Weinstein equates progress only with big ideas and massive changes. Einstein’s theory of Relativity, and the Manhattan Project. Unfortunately, technology almost never progresses in leaps and bounds.

Instead, technology progresses slowly, and painfully. For example, DARPA built the first prototype internet in 1968. Yet the public did not get access to the net until the 1980s, and most people were unaware of the internet’s existence until the mid 1990s.

Weinstein’s idea that technology advances in leaps and bounds comes straight from a comic book. For instance, Tony Stark (AKA Iron Man) can run into his workshop and come up with a major technological breakthrough in a few minutes when the plot requires one.

In reality, achieving major technological breakthroughs take years, decades, and sometimes generations of blood, sweat, and tears. For instance, it took close to 20 years for Thiel’s friend, Elon Musk to bring an electric car to a mass consumer market. Likewise it took a century for two-way radio (wireless) to become versatile enough to fit in your pocket, in the form of a phone.

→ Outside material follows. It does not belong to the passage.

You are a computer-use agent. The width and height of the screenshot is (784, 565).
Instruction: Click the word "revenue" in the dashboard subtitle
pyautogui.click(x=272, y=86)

The other problem with the Thiel and Weinstein hypothesis is that it assumes technology and science have no real world effects. Thus, there is no reason to hold technologists; such as Thiel accountable, for the effects of their creations.

The Dangers of Technology

The dangers technology denial creates are many. First, nobody tries to alleviate the negative effects of technology. For instance, there are no serious efforts to help those unemployed by technology.

Second, nobody discusses the consequences of technology or its potential effects. Specifically, only a few conservatives and worried parents ask if it is a good idea to give a 10-year-old boy a pocket-sized device that gives him access to an endless stream of pornography? Or to destroy tens of thousands of high-paying bank and newspaper jobs in a few short years through digitization.

Third, the refusal of mainstream intellectuals to discuss technology allows the kooks and the cranks to dominate the discussion. Sometimes it seems the only people who criticize smartphones are the morons who think 5G causes coronavirus. Sadly, the lack of mainstream criticism legitimizes the nuts because they are the only ones questioning the status quo.

Fourth, politicians and other leaders can ignore technology’s effects. Thus, we find ourselves in an economy where millions face a no-jobs future and all most leaders offer is vague talk of “creating good jobs.” Nobody but Andrew Yang, and Elon Musk asks the obvious and vital question: what if there are no good jobs. What then?

If we want to avoid economic collapse and cultural chaos we need to discuss technology and its effects. More specifically, we need to start discussing the phenomena of technological denial and start holding its practitioners accountable for their willful ignorance.